Monday, August 9, 2010

Surprises pleasant and unpleasant

As I'm coming to the end of my time in Belgium, I've been trying to squeeze in a few last trips and experiences. Yesterday we went to spend the day in Antwerpen and the nearby commuter town of Lier. I have to say that Antwerpen disappointed me, or more specifically, the museums disappointed me.

The city itself was as busy as Brussels, and has an if anything more beautiful centre, with the advantage of a river and a ruined castle. It still didn't tug my heart-strings, though - not the way Prague or Riga or Paris did - and I didn't come away feeling like I wanted to go back. Budget limitations affecting choices of activity, two museums were duly visited. The first was the Rubenshuis, home of Antwerp's favourite painter. Overpriced, especially considering what was inside - the place couldn't decide if it was a reconstruction of his house, or a slightly more picturesque than usual gallery of his studio's artwork. There was no attempt to involve the visitor in the house itself - the rooms were there, there was some furniture, but it felt very very dead. And given the lack of evidence for the actual internal structure for the house in Rubens's day (most was rebuilt), there were some odd decisions made concerning, for example, the location of the kitchen.
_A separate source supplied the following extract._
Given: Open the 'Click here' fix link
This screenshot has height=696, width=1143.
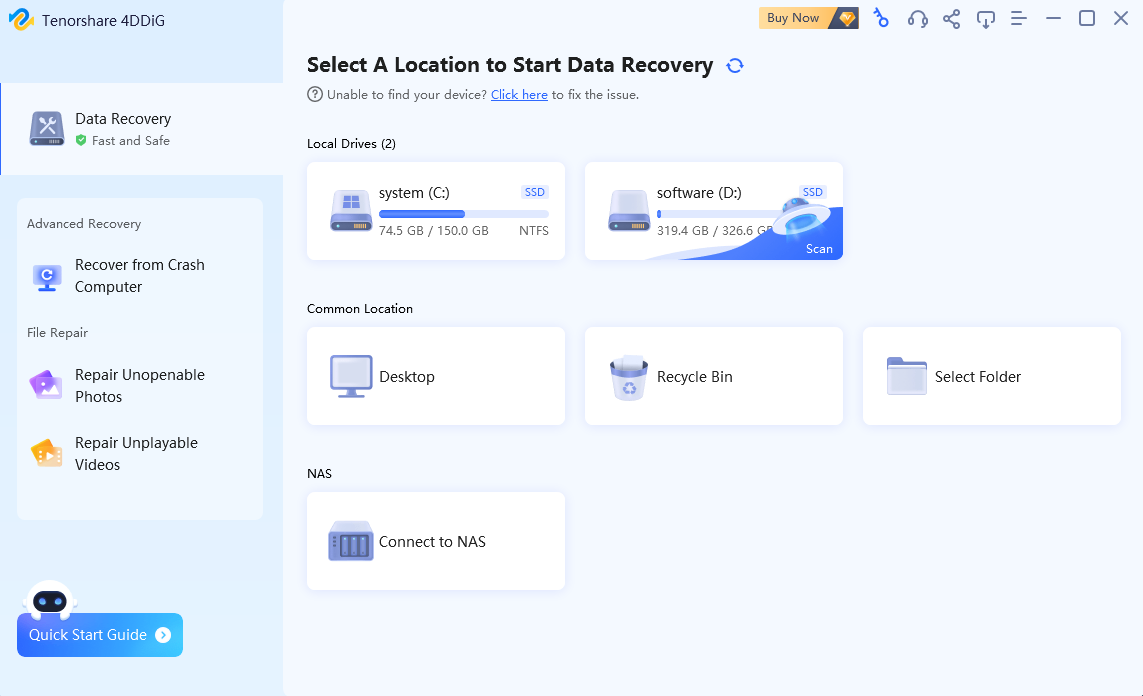Looking at the screenshot, I should 519,95.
The paintings were mostly by Rubens's students and contemporaries, rather than the man himself, and while there was no shortage of supplementary texts praising his inspiring style etc etc etc, there was nothing at all informative or interesting. In short, very disappointing. I would have preferred either a close look at his work, maybe looking at some of his influences and his development as an artist, or a house carefully reconstructed based on contemporary building patterns with explanations of decisions taken, and some detail about his household and working environment, his daily life and family. The gardens were nice, but poorly maintained - weeds, and some plants in serious need of pruning. The only good thing: the museum provided a small sample of the cuir doree (gilt leather) used to decorate the walls, so you could have a feel without damaging the walls themselves. Maybe one and a half stars out of five?
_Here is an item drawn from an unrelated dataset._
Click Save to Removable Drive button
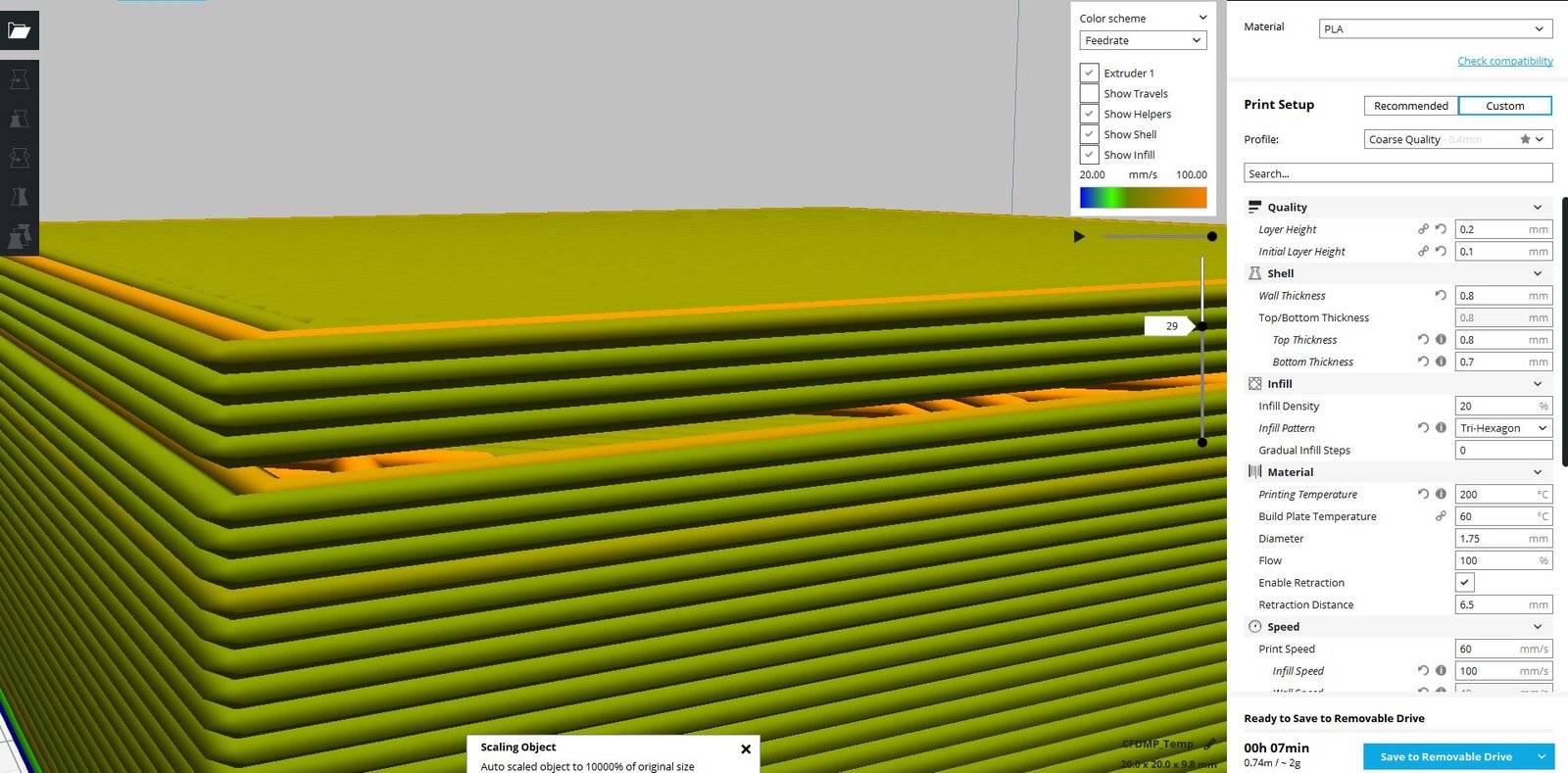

With time and money constraints, the second museum visited was the Maagdenhuismuseum. Deeply, deeply disappointing. Really, don't bother. There was almost nothing about the abandoned girls who give the museum its name, despite the apparent similarity to the Foundling Museum in London. The signs were almost exclusively in Flemish, and the only things to see were a few uninspiring paintings on the usual subjects. There were three records of verbal agreements to take in girls, attached to their tokens (I think - my Flemish is extremely sketchy!) and that was it. Enquiry revealed that there were some relics from the girls' day, but they were in a second building and not open to the public. No stars. Can I give negative stars? It was a really unpleasant experience.
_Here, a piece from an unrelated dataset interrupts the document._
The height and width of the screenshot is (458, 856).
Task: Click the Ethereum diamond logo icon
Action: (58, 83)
Moving on from Antwerpen, we spent a lovely evening pottering around Lier. The inhabitants are sometimes insultingly known as "sheepheads", meaning stubborn or stupid, which apparently comes from the occasion when the town was offered a choice between hosting the university or the sheepmarket. The sheepmarket was chosen as it offered greater financial rewards. However, the university went to Leuven, which seems to have got the better deal. Lier is a small commuter city serving Antwerp and Brussels, but it's an eight-century town with an astonisingly well-kept historic centre. The Begijnhof was so peaceful and even still had the names of old inhabitants on the doors. The bell-towers sounded lovely, and there's a really cute clock - the Jubelklok - in the Zimmertoren which is a UNESCO World Heritage site. It has figures who strike bells and things in the side, who actually move! And it shows things like the phase of the moon and sign of the zodiac. The whole thing moves fractionally every four seconds. Impressive for something built in 1931. The town felt a bit surreal - it was a bit Stepford-esque, just a bit too perfect and too clean. I would have said it had been designed that way, if it weren't for the history giving that the lie. Still, very beautiful, with the canals and weeping willows, bridges and churches, and flowers everywhere. I was expecting something much drearier, and was definitely pleasantly surprised.